Effet de levier et DeFi

"Il n'y a pas d'investissement sans risque", rappelle Jean-Marc Jacobson. Selon lui, les risques correspondent à ceux du marché immobilier traditionnel : impayés, travaux supplémentaires, problèmes de gestion. La principale différence réside dans l'absence d'emprunt bancaire au moment de l'achat immobilier, et donc en théorie du fameux effet de levier cher aux investisseurs locatifs. Sauf que ce serait oublier que RealT est une entreprise du Web3. Et qui dit Web3, dit finance décentralisée. RealT met à disposition de ses clients une plateforme DeFi, RMM, surnommée à tort par certains "RealT makes magic", qui permet de retrouver cet effet de levier. En immobilisant ses tokens sur RMM, un client obtient 50% de leur valeur en dollars qu'il peut réinvestir en achetant d'autres tokens, tout en continuant de percevoir les loyers.

Un particulier peut aussi décider de vendre ses tokens sur la plateforme RealT contre 3% de frais ou sans frais sur des plateformes crypto telles que Uniswap. Au final, la tokenisation de biens immobiliers rend le marché immobilier liquide et réduit considérablement le délai pour obtenir des financements puisque "tout se fait en quelques clics", vante Jean-Marc Jacobson.

"L'immobilier est un métier très local, chaque pays souverain essaie de protéger son territoire, ce qui nous oblige à nous adapter aux régulations de chaque pays"

Agrément en France

Mais tout n'est pas si fluide pour RealT, qui se heurte au quotidien au cadre juridique des valeurs mobilières. Sur une équipe de 21 personnes, 3 sont entièrement dédiées au sujet. "L'immobilier est un métier très local, chaque pays souverain essaie de protéger son territoire, ce qui nous oblige à nous adapter aux régulations de chaque pays", précise le cofondateur. En Suisse, l'immobilier résidentiel est ouvert aux investissements étrangers sous condition de ne pas dépasser un certain pourcentage. Pour l'achat immobilier aux Etats-Unis, il convient de créer des C Corp, en France il faudrait créer des SA ou des SAS. Contrairement à ce que l'on pourrait penser, l'imposition ne semble pas être un frein : "chacun est responsable de son impôt dans son pays", résume Jean-Marc Jacobson. Dans certains Etats, la détention de tokens n'est pas sujette aux taxes, dans d'autres elle est considérée comme une valeur mobilière taxable. 
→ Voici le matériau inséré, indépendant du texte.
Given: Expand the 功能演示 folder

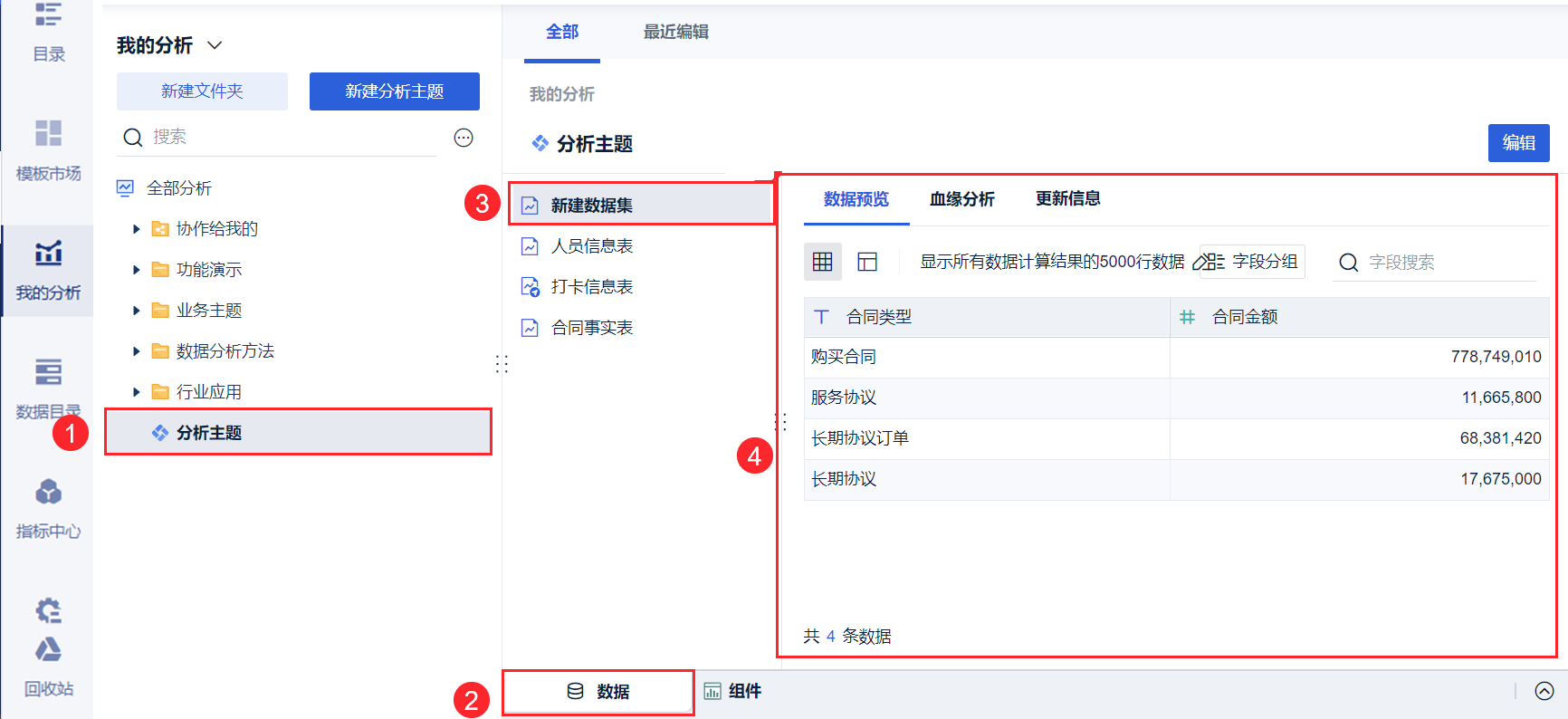Looking at the screenshot, I should [137, 270].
Le marketing est quant à lui très restreint : la publicité pour un bien immobilier spécifique sont interdites. Pour l'avenir, RealT pense sérieusement à créer une application afin de faciliter l'achat de tokens et s'adapter aux habitudes des millennials. Mais le principal chantier est l'international. Ses 10 000 clients viennent de 135 pays différents, pourtant RealT ne propose pour l'instant que des biens sur le marché immobilier américain. A l'avenir, Realt compte proposer des biens en dehors des Etats-Unis (d'ici la fin de l'année) mais également des investissements en euros. 

Pour cela, l'entreprise doit soumettre un dossier à une autorité des marchés financiers européenne. Le choix s'est porté sur la France en raison de la francophonie des deux créateurs. Comme RealT est une entreprise américaine, elle pourrait bénéficier d'exemptions lors de son implantation en Europe et serait assujettie à des obligations, notamment l'interdiction de proposer des biens de plus de 8 millions de dollars. A la question "où en êtes-vous avec les régulateurs ?", le cofondateur répond que "le dossier avance", sans plus de détails.